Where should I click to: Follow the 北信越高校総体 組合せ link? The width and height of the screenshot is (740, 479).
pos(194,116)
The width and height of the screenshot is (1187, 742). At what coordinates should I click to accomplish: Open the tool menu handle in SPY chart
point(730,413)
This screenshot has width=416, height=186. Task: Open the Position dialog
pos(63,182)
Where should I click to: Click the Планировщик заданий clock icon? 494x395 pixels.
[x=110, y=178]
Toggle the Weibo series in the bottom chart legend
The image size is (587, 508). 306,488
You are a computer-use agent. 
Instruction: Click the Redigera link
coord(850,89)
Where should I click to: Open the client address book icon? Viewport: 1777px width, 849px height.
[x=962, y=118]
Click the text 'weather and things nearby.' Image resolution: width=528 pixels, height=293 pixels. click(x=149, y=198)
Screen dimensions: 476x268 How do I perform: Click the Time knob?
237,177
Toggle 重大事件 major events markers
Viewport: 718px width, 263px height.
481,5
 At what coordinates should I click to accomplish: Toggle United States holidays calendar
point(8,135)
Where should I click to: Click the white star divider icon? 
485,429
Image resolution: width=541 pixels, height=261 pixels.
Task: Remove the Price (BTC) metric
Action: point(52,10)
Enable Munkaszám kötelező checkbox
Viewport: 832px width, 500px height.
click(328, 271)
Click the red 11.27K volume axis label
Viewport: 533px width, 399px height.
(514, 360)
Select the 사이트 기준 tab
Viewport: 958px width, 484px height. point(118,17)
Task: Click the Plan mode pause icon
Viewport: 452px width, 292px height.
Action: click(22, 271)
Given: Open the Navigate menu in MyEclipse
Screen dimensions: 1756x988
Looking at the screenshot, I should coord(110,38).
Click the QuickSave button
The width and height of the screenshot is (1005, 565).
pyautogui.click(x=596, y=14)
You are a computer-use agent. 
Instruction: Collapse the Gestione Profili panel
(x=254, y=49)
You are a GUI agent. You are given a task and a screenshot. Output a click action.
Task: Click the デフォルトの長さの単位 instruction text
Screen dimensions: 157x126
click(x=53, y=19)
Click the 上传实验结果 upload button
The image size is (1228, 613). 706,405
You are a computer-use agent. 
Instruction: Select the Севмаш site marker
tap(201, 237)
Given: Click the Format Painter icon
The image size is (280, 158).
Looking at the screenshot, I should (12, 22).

----

Return all of the material above exactly as it stands.

* [Answer to this task]:
Where should I click to: Follow the 北信越高校総体 組合せ link? The width and height of the screenshot is (740, 479).
pos(194,116)
The width and height of the screenshot is (1187, 742). At what coordinates should I click to accomplish: Open the tool menu handle in SPY chart
point(730,413)
This screenshot has width=416, height=186. Task: Open the Position dialog
pos(63,182)
Where should I click to: Click the Планировщик заданий clock icon? 494x395 pixels.
[x=110, y=178]
Toggle the Weibo series in the bottom chart legend
The image size is (587, 508). 306,488
You are a computer-use agent. 
Instruction: Click the Redigera link
coord(850,89)
Where should I click to: Open the client address book icon? Viewport: 1777px width, 849px height.
[x=962, y=118]
Click the text 'weather and things nearby.' Image resolution: width=528 pixels, height=293 pixels. click(x=149, y=198)
Screen dimensions: 476x268 How do I perform: Click the Time knob?
237,177
Toggle 重大事件 major events markers
Viewport: 718px width, 263px height.
481,5
 At what coordinates should I click to accomplish: Toggle United States holidays calendar
point(8,135)
Where should I click to: Click the white star divider icon? 
485,429
Image resolution: width=541 pixels, height=261 pixels.
Task: Remove the Price (BTC) metric
Action: point(52,10)
Enable Munkaszám kötelező checkbox
Viewport: 832px width, 500px height.
click(328, 271)
Click the red 11.27K volume axis label
Viewport: 533px width, 399px height.
(514, 360)
Select the 사이트 기준 tab
Viewport: 958px width, 484px height. point(118,17)
Task: Click the Plan mode pause icon
Viewport: 452px width, 292px height.
Action: click(22, 271)
Given: Open the Navigate menu in MyEclipse
Screen dimensions: 1756x988
Looking at the screenshot, I should coord(110,38).
Click the QuickSave button
The width and height of the screenshot is (1005, 565).
pyautogui.click(x=596, y=14)
You are a computer-use agent. 
Instruction: Collapse the Gestione Profili panel
(x=254, y=49)
You are a GUI agent. You are given a task and a screenshot. Output a click action.
Task: Click the デフォルトの長さの単位 instruction text
Screen dimensions: 157x126
click(x=53, y=19)
Click the 上传实验结果 upload button
The image size is (1228, 613). 706,405
You are a computer-use agent. 
Instruction: Select the Севмаш site marker
tap(201, 237)
Given: Click the Format Painter icon
The image size is (280, 158).
Looking at the screenshot, I should (12, 22).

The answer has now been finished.